To test the second hypothesis, we conducted a further regression analysis that included potential mediating factors between GEP and academic achievement. These were the three categories of “in-school behaviours”: engaging behavior, environmental difficulty and security, and three learning goals (mastery approach, performance approach, and performance avoidance).
Table 4 gives the descriptive statistics for these variables. Engaging Behavior, Environmental Difficulty, Performance Approach, and Performance Avoidance were all normally distributed. Security was positively skewed and a transformation using the natural log was computed for subsequent analyses. Mastery approach was negatively skewed and so a transformation was computed for subsequent analyses.
Table 5 shows the partial correlations between GEP, “in-school behaviours” and learning goals controlling for attendance, SES and gender. GEP was positively correlated with engaging behaviors and mastery approach but was negatively related to environmental difficulty and security. Engaging behavior was strongly related to mastery approach and environmental difficulty was strongly related to security.
A hierarchical regression analysis on academic achievement with attendance, SES and gender entered as predictors in the first block and GEP, engaging behavior, environmental difficulty, security, mastery approach, performance approach and performance avoidance entered stepwise in the second block was significant [F(5, 434) = 30.0, p < 0.01, adj. R2 = 0.25]. The adjusted R2 was 0.17 for the first block and 0.25 after the second block; the change of 0.08 was significant (p < 0.01).
There were five significant predictors, attendance, SES, gender, engaging behavior and environmental difficulty (Table 6, p < 0.01). Standardized beta values showed that attendance, SES and engaging behavior were of similar importance with gender and environmental difficulty less important. The model as a whole was a better fit than the earlier model with an adjusted R2 of 0.25.
Table 6. Regression statistics for model with five predictor variables and academic achievement as outcome variable.
Figure 1 shows the partial correlations between academic achievement, GEP, engaging behavior and environmental difficulty once attendance, SES and gender are controlled for. This indicates that while the direct correlation between academic achievement and GEP is modest, GEP is strongly related to both engaging behavior (positively) and environmental difficulty (negatively) which are both in turn related to academic achievement.
These results partially support Hypothesis 2 and indicate that the relationship between GEP and academic achievement is mediated by engaging behavior and environmental difficulty.
4. Discussion
The results support previous research that has highlighted that gender, SES, and attendance are significantly related with academic achievement. However, the results also make an important additional contribution by indicating that students’ perceptions of their physical school environment may also be important in explaining the variance in academic achievement. This finding suggests that the importance of the physical environment may depend on students’ perceptions of that environment (Vosko, 1984) and as such, should be treated as important factors to consider in attempts to improve learning environments (Siegel, 2003).
While the resulting model only explained 21% of the variance in academic achievement, it is worth noting that the model did not include a measure of IQ or general intelligence.
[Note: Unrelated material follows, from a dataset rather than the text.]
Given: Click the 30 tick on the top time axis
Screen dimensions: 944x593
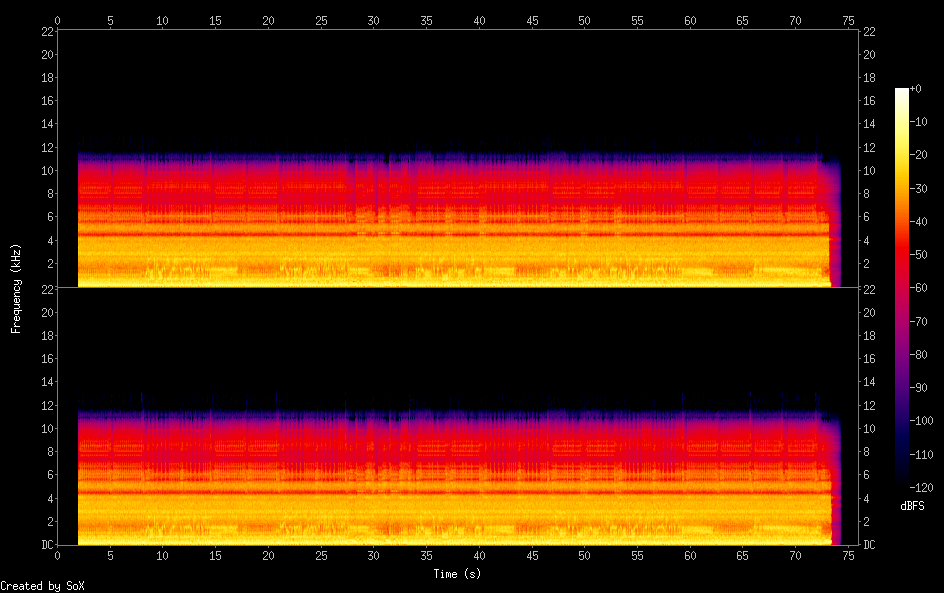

Previous research has shown that measures of general intelligence are good predictors of academic achievement, with correlations between 0.5 and 0.8 (Deary et al., 2007; Rohde and Thompson, 2007) and psychometric measures of intelligence have been shown to account for about 30% of the variance of academic achievement, depending on level of education (Gustafsson and Balke, 1993; Roth et al., 2015). At the same time, these studies also highlight that a large part of the variance in academic achievement is not accounted for by measures of general intelligence and that for some students, there is a discrepancy between their actual and expected level of academic performance, given IQ is known; this is known as the “IQ-achievement gap” (Flynn, 1991). While this study measures academic achievement rather than general intelligence, it suggests that in addition to school attendance, SES and gender, students’ perceptions of their physical school environment may explain some of the discrepancy between actual and expected level of academic achievement.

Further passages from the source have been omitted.